Meyer Shank Racing’s debut in IMSA’s DPi class with Acura delivered puzzling results as the team’s Acura ARX-05 was unable to muster the race-winning speed shown by Acura stablemate Wayne Taylor Racing.

Of the 347 laps led by Acura DPis last month on the road to Rolex 24 At Daytona victory, 337 belonged to WTR’s No. 10 ARX-05 entry. The befuddling part came with the No. 60 MSR Acura – responsible for the other 10 laps – which left the team needing to diagnose the disparity in performance.

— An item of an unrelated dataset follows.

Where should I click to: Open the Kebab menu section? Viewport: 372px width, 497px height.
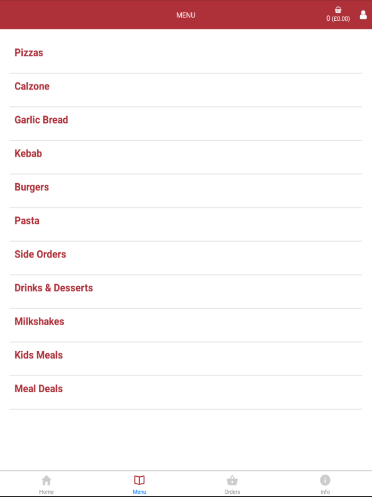(28, 153)
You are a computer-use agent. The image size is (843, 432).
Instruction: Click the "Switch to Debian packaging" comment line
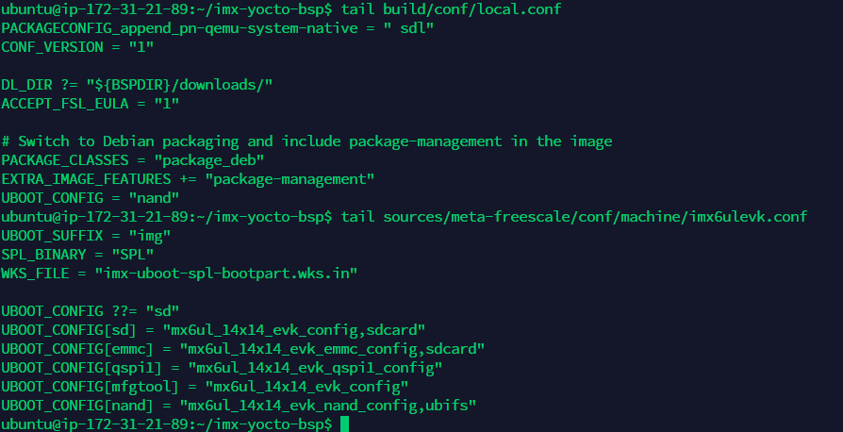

Although MSR’s Acura mustered impressive single-lap speed, and strung together short bursts of front-running pace, the No. 60 fell back from its rivals in most Rolex 24 stints and eventually finished fourth. With the next WeatherTech SportsCar Championship round spread across 12 hours of racing at Sebring, Shank’s crew continues to search for the root causes to solve to prevent a repeat of the same problem.

“I wish I could say there was one main thing that caused it; trust me, I was begging for that to happen, but it hasn’t happened as of right now,” he told RACER. “The car is all torn apart now, but yeah, I don’t have an exact answer. The car’s balance was not good enough to stay up front; we could put it in a position to score, but it just couldn’t hold it. A couple of hours to the end there, we got out of pit lane in the lead and I’m like, ‘Okay, here we go.’ And we just didn’t have the pace to keep up with it; we just couldn’t be consistent over 20 or 30 laps. That’s what’s weird.”

MSR took an aggressive approach in trying to find solutions to its performance shortcomings throughout the 24-hour race.

“We worked on the car mightily for the whole night with massive swings at it, changing right heights and some various other things that usually you would never do in a race,” Shank continued. “We had wait and do it under yellow, of course. But unfortunately, we never got to a calm car that everyone was happy with. So that’s where it is.”

The common response to a scenario like the one experienced by MSR at Daytona is to put the car in question, and all the chassis setup tools, through an intensive assessment process in the hope of finding an outlier.

“We go back and we make sure that all of our measuring, how we measure the floors in the bottom of the car are dead perfect on the surface plate,” Shank said. “And we’re building a new car for Sebring that we’re going to test beginning of March at Sebring. So we’ll build a new car for the next part of the season.

“So we’ll take the older Acura out that we raced with and start back at square one to make sure we have the car where we think the car should be, just from being square and flat where it needs to be flat and all that kind of thing, which takes quite an effort, actually, to do that. The floors are so powerful on these cars, but you have to really make sure they’re where they’re supposed to be.”

Shank isn’t concerned about putting the opening round behind the team and moving onto Sebring and the others races with a clean slate.

“Everybody fights these cars now and again,” he said. “At Daytona with [aerodynamic] porpoising, you got to be really careful about right heights and all kinds of different combinations to get the car where you want it. And a lot of people thought it looked like we didn’t have the stronger motor or something, but it wasn’t that. It was something related to balance. And the balance just was a little difficult.”